What is your budget? And what hardware/hypervisor do you have?

And what specifically are you looking to do with “generative AI?” Ugh…I hate that term.

There are two key things to keep in mind about rack-mount GPUs. First, you need servers that are specifically built to host most GPUs in the factory. Almost all of NVIDIA’s server-grade GPUs are passively cooled, so the servers need to have a fan configuration to cool the GPUs. And except for the lowest end server GPUs (P4/T4/A2/L4 - all Inference cards and over $1000 per card) which draw less than the 75 watts provided by the PCI slot, all of the GPUs require at least 150 watts, molex power connectors and higher wattage power supplies.

And most of the drivers and docker/kubernetes plugins for these GPUs are locked behind NVIDIA licensing.

You’d want something that is at least Pascal-generation, but the Turing or newer cards are better.

Your better bet is to get a rack-mount workstation (which is basically a server anyway) and stick a higher-end Quadro or GeForce 30x0 card in there.

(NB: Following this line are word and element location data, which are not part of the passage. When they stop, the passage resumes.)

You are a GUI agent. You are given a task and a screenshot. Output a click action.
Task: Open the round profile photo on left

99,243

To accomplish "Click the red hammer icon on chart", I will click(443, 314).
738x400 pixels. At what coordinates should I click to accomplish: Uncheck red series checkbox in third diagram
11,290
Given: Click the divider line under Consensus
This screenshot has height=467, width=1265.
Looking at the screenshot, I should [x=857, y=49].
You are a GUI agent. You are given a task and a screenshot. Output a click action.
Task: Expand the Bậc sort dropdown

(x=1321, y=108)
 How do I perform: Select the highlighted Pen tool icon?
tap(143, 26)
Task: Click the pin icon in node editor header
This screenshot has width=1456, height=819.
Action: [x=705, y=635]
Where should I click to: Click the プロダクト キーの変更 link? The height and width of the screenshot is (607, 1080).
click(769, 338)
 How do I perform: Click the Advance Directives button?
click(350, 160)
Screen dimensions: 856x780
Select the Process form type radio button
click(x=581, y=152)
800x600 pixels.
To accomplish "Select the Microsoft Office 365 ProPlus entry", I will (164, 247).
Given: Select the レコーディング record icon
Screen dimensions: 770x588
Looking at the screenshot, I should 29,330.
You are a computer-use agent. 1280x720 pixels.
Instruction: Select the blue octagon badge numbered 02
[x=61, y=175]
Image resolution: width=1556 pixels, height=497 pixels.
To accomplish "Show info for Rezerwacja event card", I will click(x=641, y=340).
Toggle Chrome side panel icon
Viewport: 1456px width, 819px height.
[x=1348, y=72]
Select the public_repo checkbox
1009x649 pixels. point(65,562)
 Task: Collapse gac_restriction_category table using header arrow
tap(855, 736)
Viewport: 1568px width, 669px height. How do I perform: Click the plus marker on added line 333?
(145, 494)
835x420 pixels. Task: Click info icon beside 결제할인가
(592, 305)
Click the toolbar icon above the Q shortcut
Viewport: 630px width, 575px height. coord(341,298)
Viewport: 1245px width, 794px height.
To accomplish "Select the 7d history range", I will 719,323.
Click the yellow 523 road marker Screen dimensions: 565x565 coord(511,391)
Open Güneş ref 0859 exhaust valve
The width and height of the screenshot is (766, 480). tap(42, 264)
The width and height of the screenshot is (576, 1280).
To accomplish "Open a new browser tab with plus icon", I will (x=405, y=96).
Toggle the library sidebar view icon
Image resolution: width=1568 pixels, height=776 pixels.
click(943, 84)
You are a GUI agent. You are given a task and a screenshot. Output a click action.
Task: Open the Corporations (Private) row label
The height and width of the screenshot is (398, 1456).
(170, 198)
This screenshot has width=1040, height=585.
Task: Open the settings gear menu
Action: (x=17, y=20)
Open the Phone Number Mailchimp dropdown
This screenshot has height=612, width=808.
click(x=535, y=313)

Edit: I never answered what I have - an R730 factory built for GPUs with a pair of Tesla P4 cards. I originally built it to play with GPUs for VDI.

[–] [email protected] 1 points 11 months ago

Much appreciated — I think the rack mounted desktop GPU approach is best for now. Another commenter suggested we should see better options in 1-2 years and I strongly suspect they’re correct.